ST. LOUIS — A 12-year-old girl was killed Saturday when she was swept away by floodwater following a powerful storm that caused broad damage in the St. Louis region.
The storm knocked down trees and utility lines, cut power to thousands of people and had crews scrambling to remove debris from yards and roads.
The girl was in a car traveling east on Interstate 70 near St. Louis Lambert International Airport about 1:30 a.m. Saturday, according to Missouri Highway Patrol Cpl. Juston Wheetley. The car was caught in a current when the driver attempted to make a U-turn and navigate Airflight Drive.
The car was swept into a large concrete storm drain, Wheetley said. Two children and the woman driving the car were able to exit safely, he said. But the 12-year-old was swept into the storm drain as she attempted to get out of the car.
The child disappeared just to the south of the airport, and her body was found hours later in Coldwater Creek near McDonnell Boulevard, to the north of the airport.

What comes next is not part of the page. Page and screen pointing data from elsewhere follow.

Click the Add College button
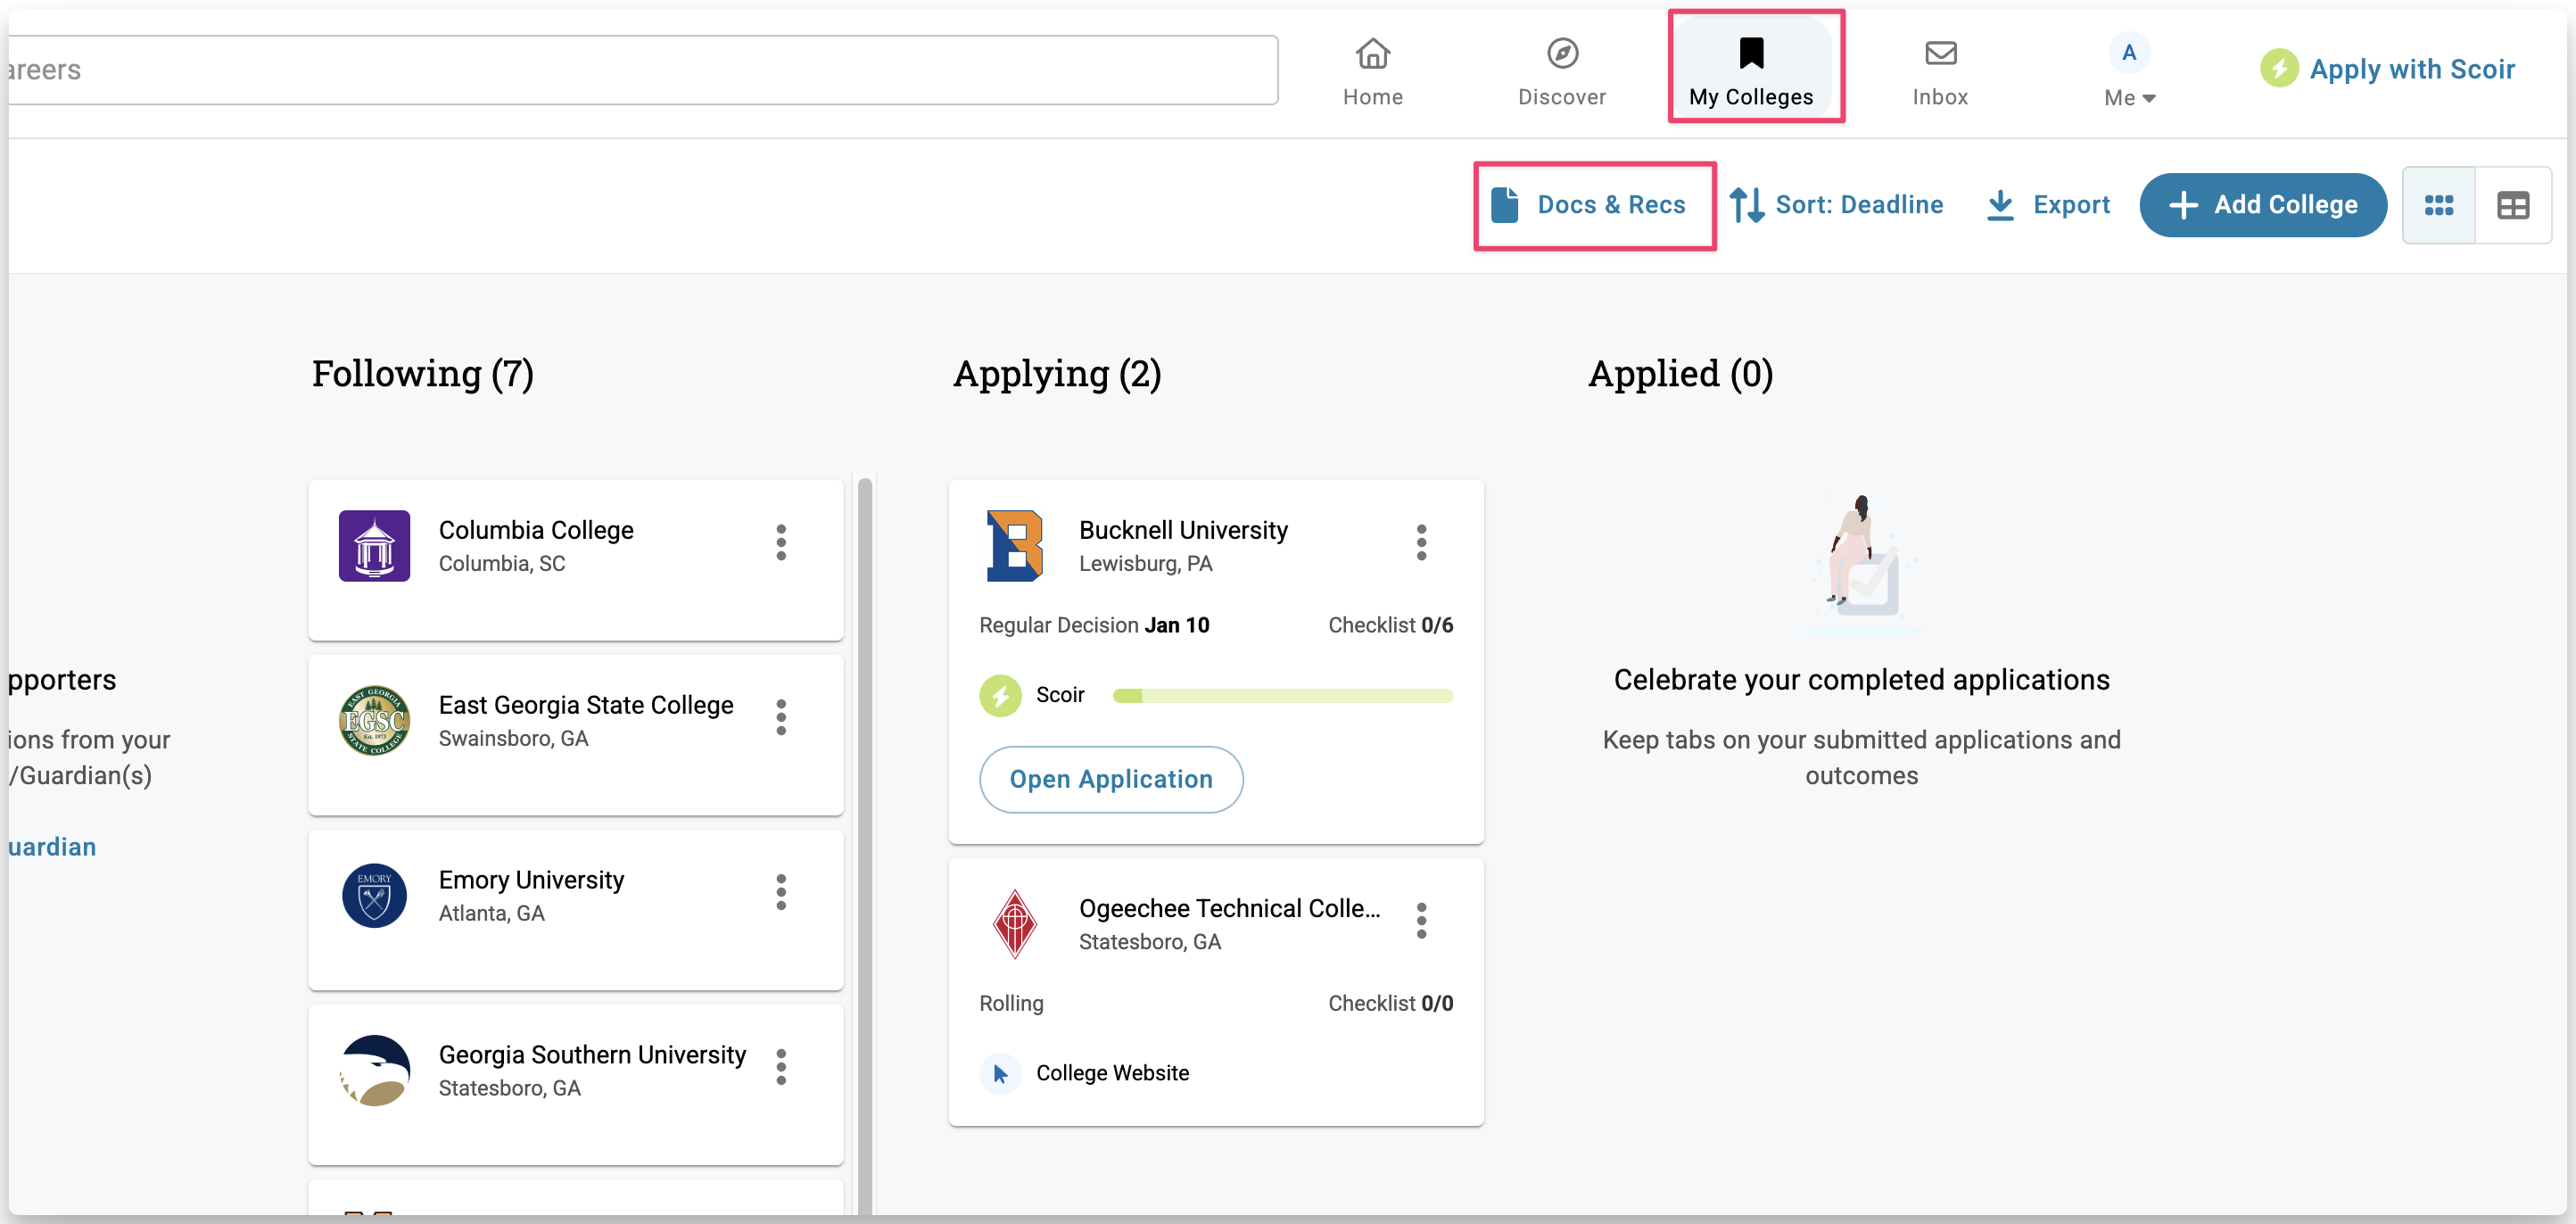Screen dimensions: 2576x1224 (2262, 205)
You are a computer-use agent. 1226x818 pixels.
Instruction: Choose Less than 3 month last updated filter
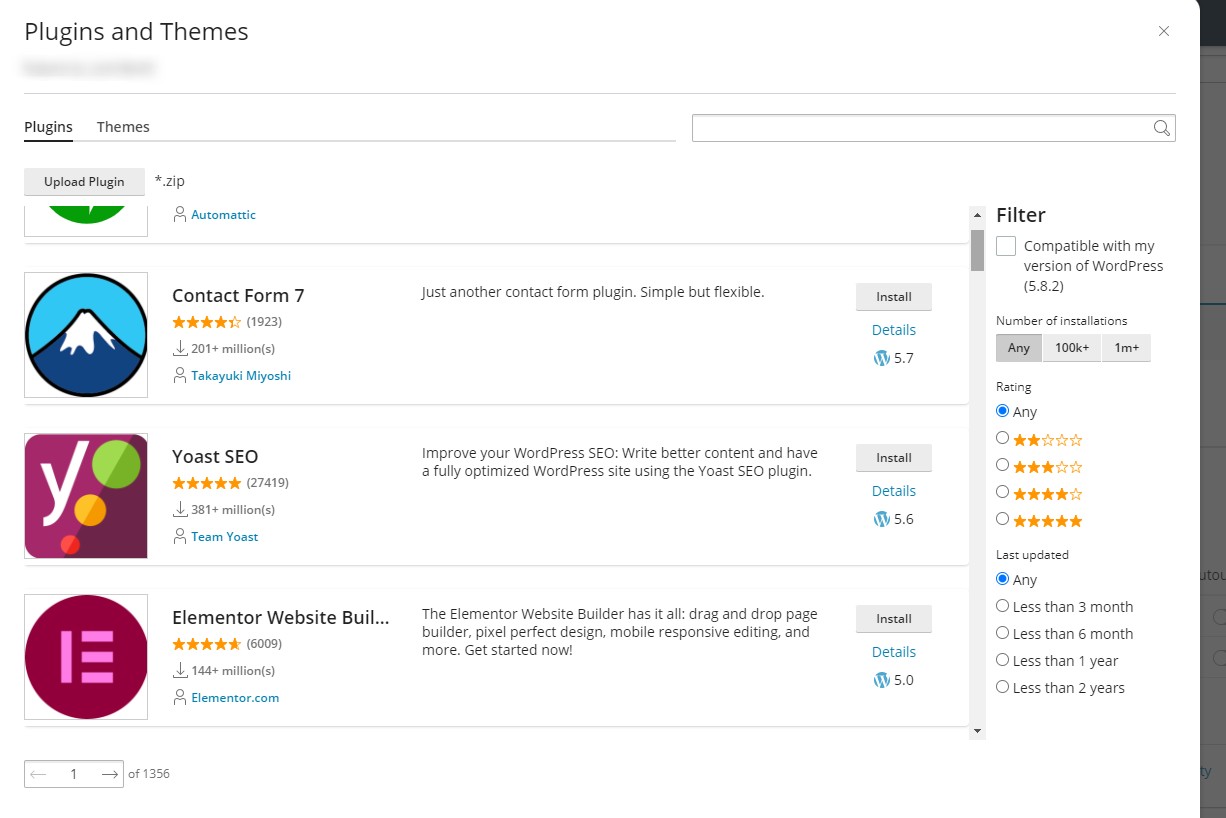[1003, 606]
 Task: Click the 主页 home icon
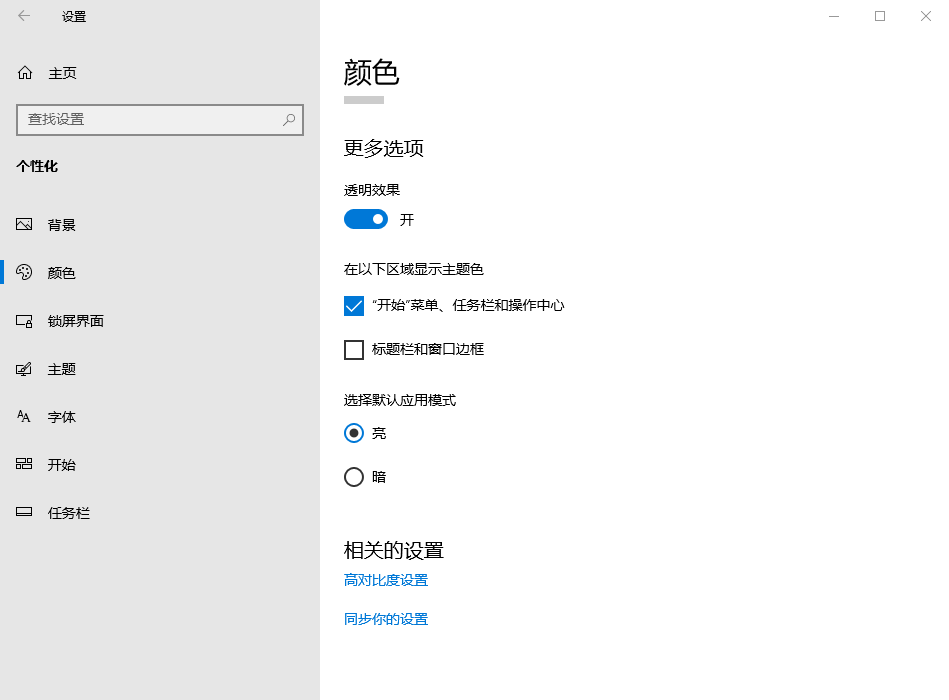click(23, 72)
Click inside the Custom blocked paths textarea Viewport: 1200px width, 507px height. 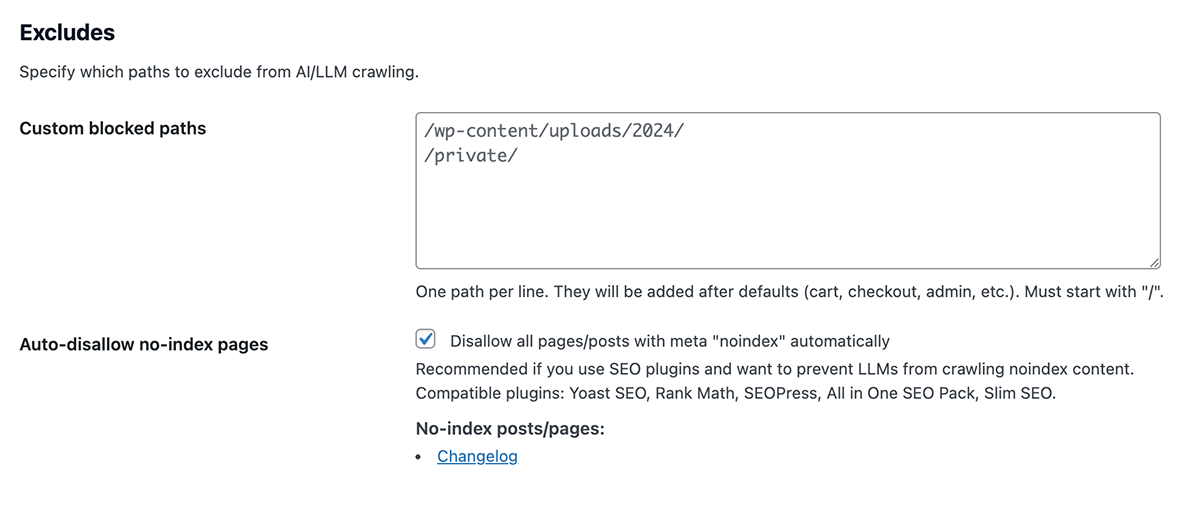click(788, 191)
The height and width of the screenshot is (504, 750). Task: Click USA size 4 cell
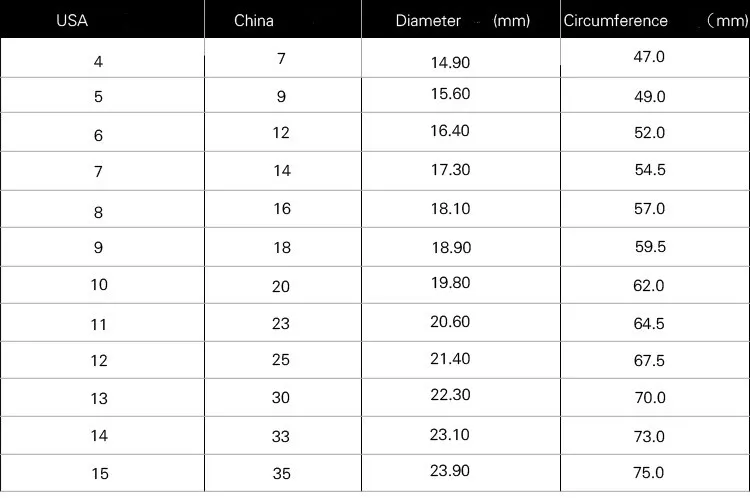click(98, 62)
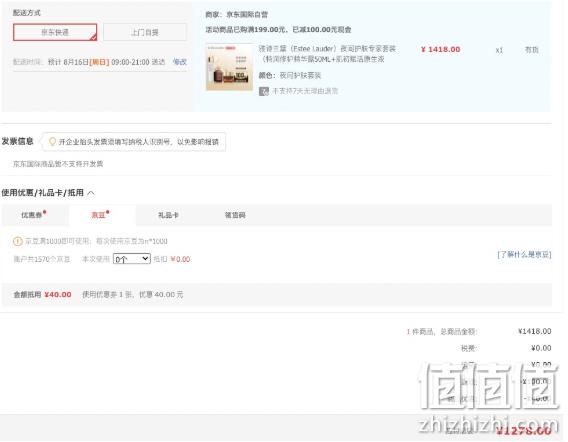Click the 金额抵用 ¥40.00 summary bar
The width and height of the screenshot is (568, 442).
277,295
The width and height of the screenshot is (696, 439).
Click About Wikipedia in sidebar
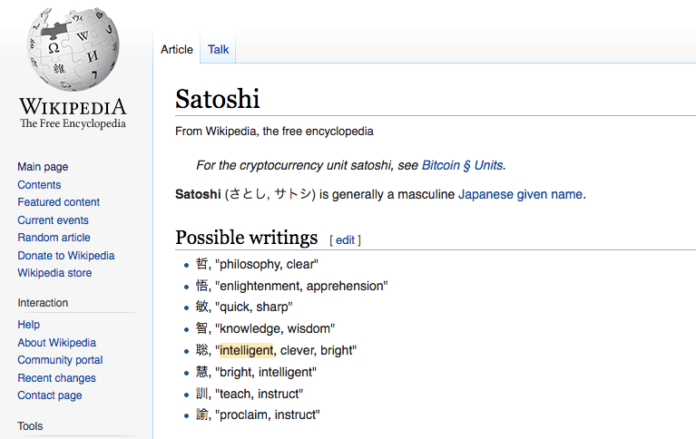pyautogui.click(x=57, y=343)
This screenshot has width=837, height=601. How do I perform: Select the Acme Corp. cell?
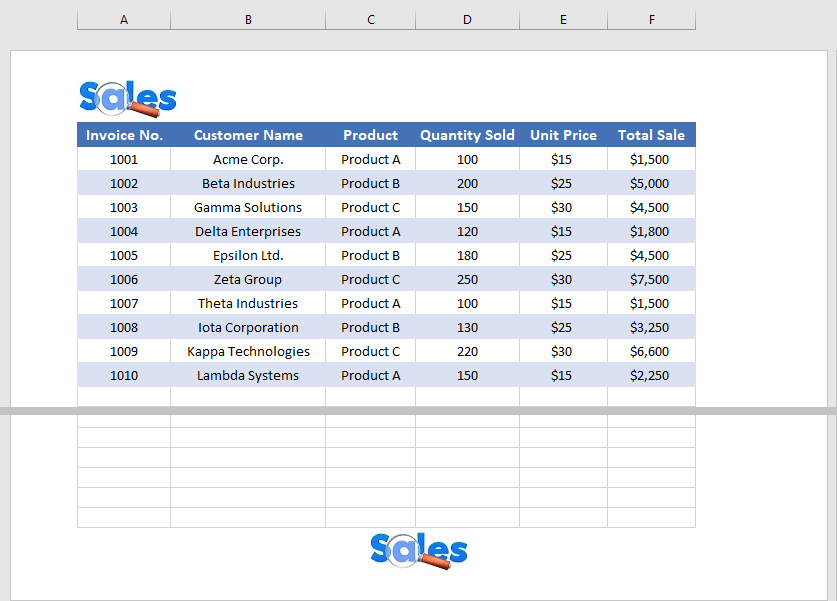tap(247, 159)
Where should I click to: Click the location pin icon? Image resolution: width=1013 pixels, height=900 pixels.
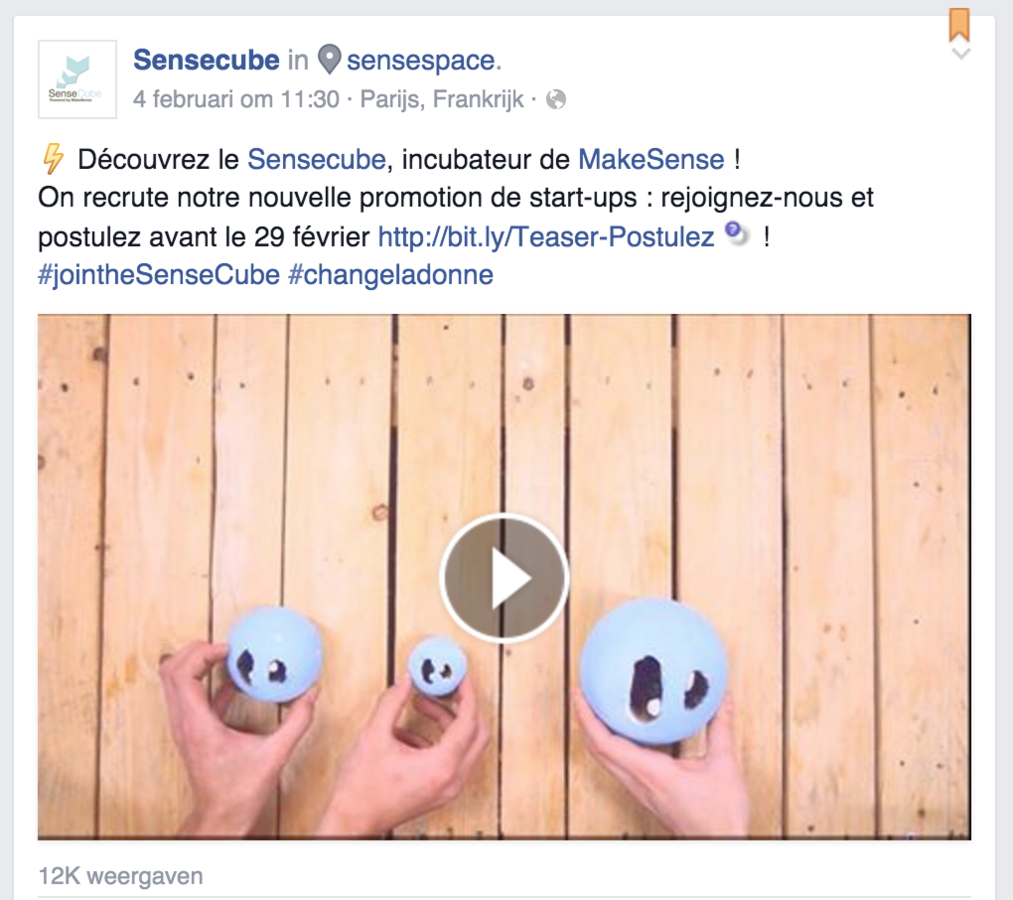[x=329, y=60]
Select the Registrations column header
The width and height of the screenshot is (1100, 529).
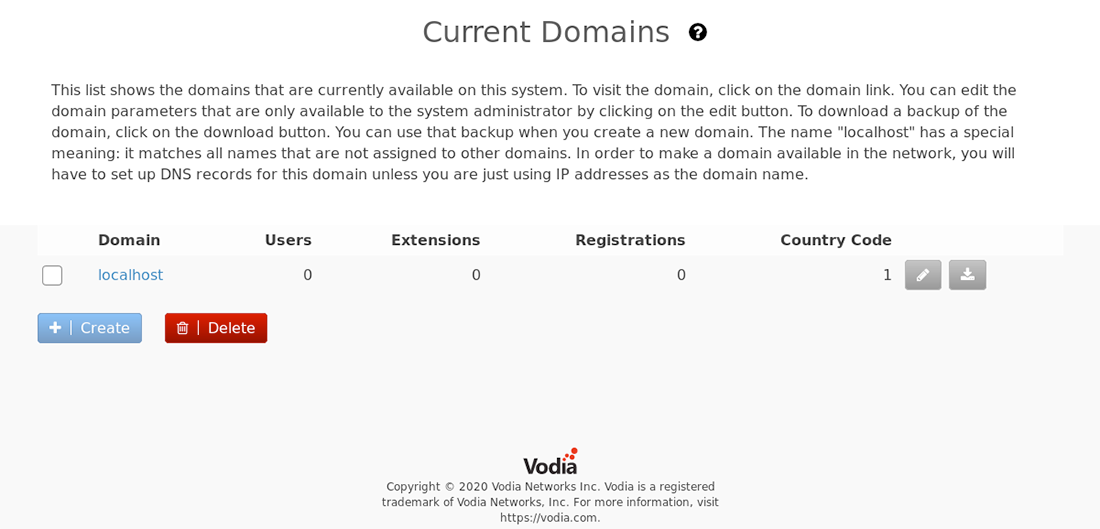pyautogui.click(x=630, y=240)
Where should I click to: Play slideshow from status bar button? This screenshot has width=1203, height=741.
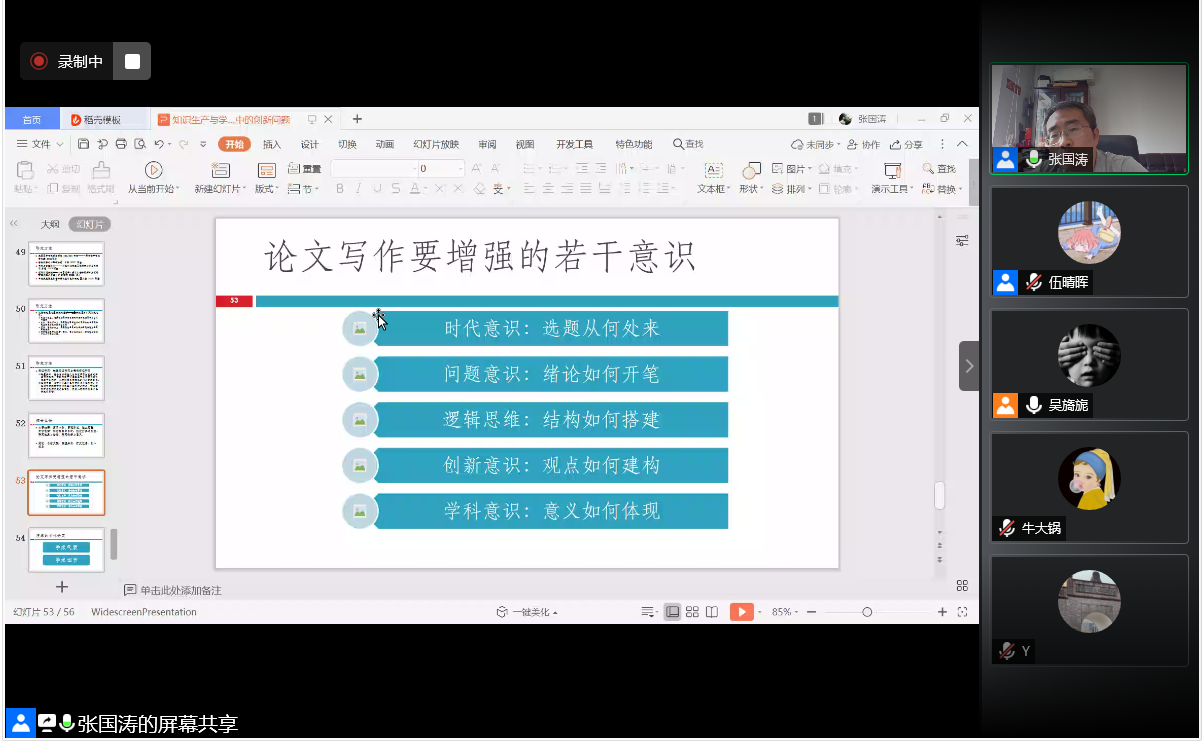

She was identified by Wheetley as Alyeya Carter, although several social media posts by people who appeared to be family and friends referred to her as Aaleya. She lived with her family in Black Jack.
It wasn’t clear if the other three in the car were hurt, he said.
Several other vehicles attempted to drive through the same floodwater and were stalled, Wheetley said.
St. Louis fire officials, meanwhile, reported that the steeple at Centenary United Methodist Church collapsed. The church is downtown near the intersection of Pine Street and North 15th Street. Debris fell onto the streets and parking lots below. No injuries were reported.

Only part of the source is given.